Drum Tuning Tips
Snare buzz: be mindful of the pitch of your snare in relation to your toms (especially the mounted toms). If your batter/resonant snare drumhead is a similar pitch to your batter/resonant tom head, you're going to get a lot of snare wire buzz when you hit the tom. It's almost impossible to remove all snare buzz, but you can minimize it by keeping this in mind when tuning. Snare wire buzz is actually wanted in most recordings, and is added to a lot of bass drum and tom samples, because a drum kit sounds strange without it.
New drumheads take time to "set" - use them for a day or two and retune as needed. They will stretch and change slightly over this time. After this they should be much more stable. Remember this if you're planning on recording or playing live... don't use brand new heads that haven't been broken in.
Different drums have different tuning ranges. Depending on the size, shell thickness, and shell material, each drum will have a different sweet spot range where it sounds the best.
Tune your drum properly before adding dampening. Don't use dampening to hide bad tuning. Once the drum is well tuned, then you can think about the range of dampening and sound control options available.

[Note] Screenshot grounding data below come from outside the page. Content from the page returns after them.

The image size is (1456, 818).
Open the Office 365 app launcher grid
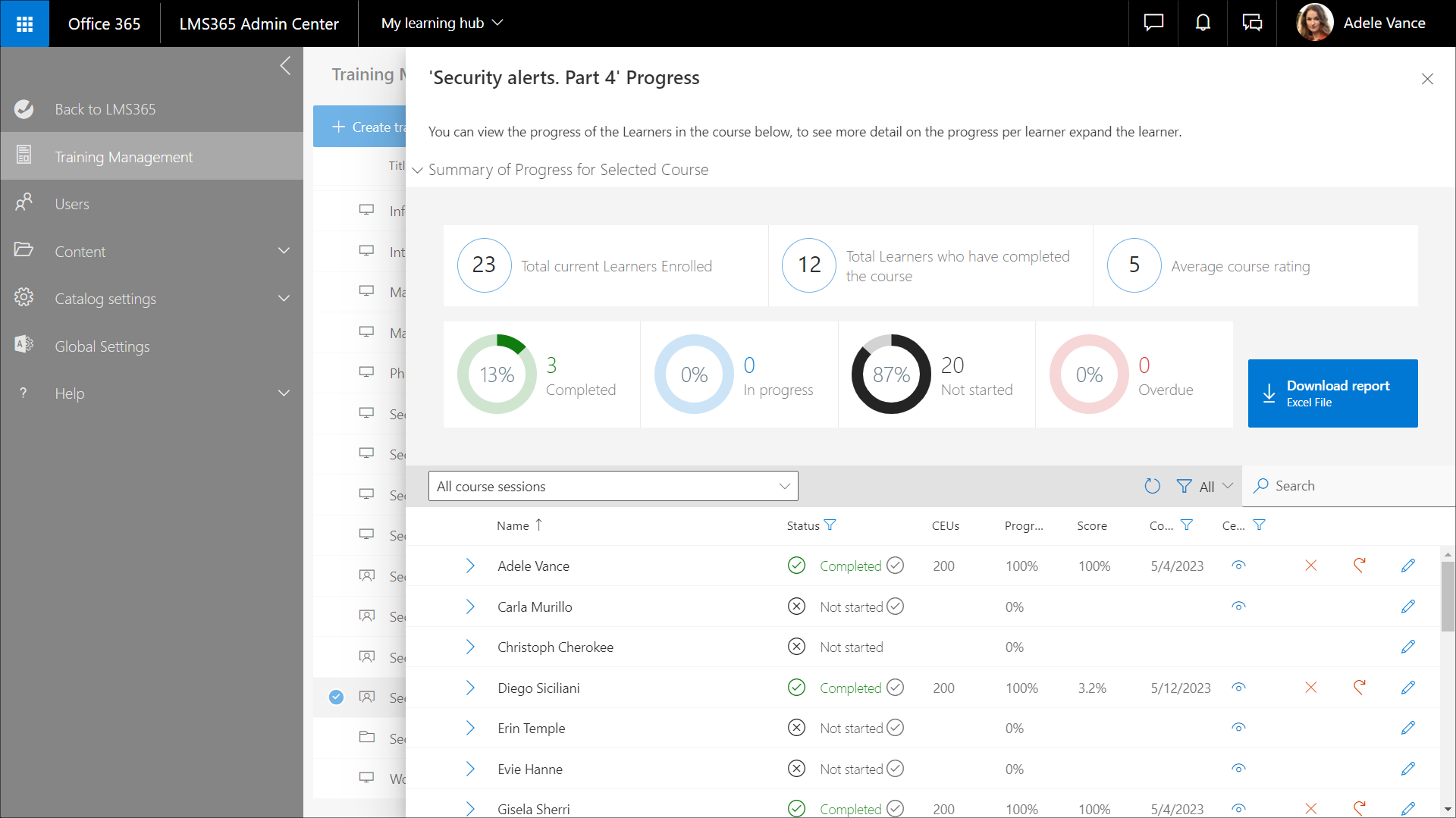[x=24, y=24]
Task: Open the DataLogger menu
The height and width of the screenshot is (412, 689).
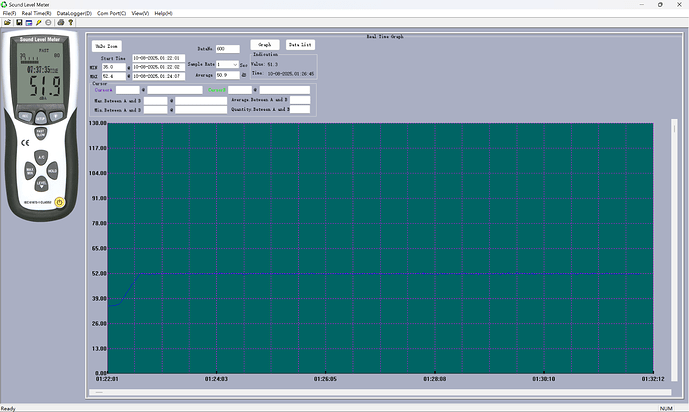Action: point(74,13)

Check the other drums as you're tuning. Sometimes a drum sounds good on its own, but terrible in the context of the whole kit. Check that the sound blends well with the rest of the drum kit.
Your drums will sound very different when combined with other instruments. This is true for both LIVE and when RECORDING. A lot of your sound after the attack will probably be buried by the guitar, vocals, bass, keys... The extra ringing you're trying to get rid of will disappear.
Your drums will sound very different from the audience's perspective. Ask someone to play your kit and walk around the room, especially at a live venue. The room (and any drum microphones) will have a big influence on your sound, and different places may call for different tuning, more or less dampening, or different playing styles.
Tune the floor tom first. If you're tuning your whole kit, start with the largest drums first and work your way up to the smallest. Starting with the lowest sound you're looking for will mean you'll have the best starting point and the best idea of how wide your kit's tuning range can be. This minimizes the need to make adjustments later if you tune the smaller toms too low.
Candle wax can be used to cheaply fix a damaged bearing edge. Rub some soft (warm) wax on the damaged area. Don't overdo it, and don't cover the whole bearing edge - keep it focused only on the small damaged area (otherwise the wax can give a strange tacky sound). If this doesn't work, you probably need to have the bearing edge re-cut by a professional.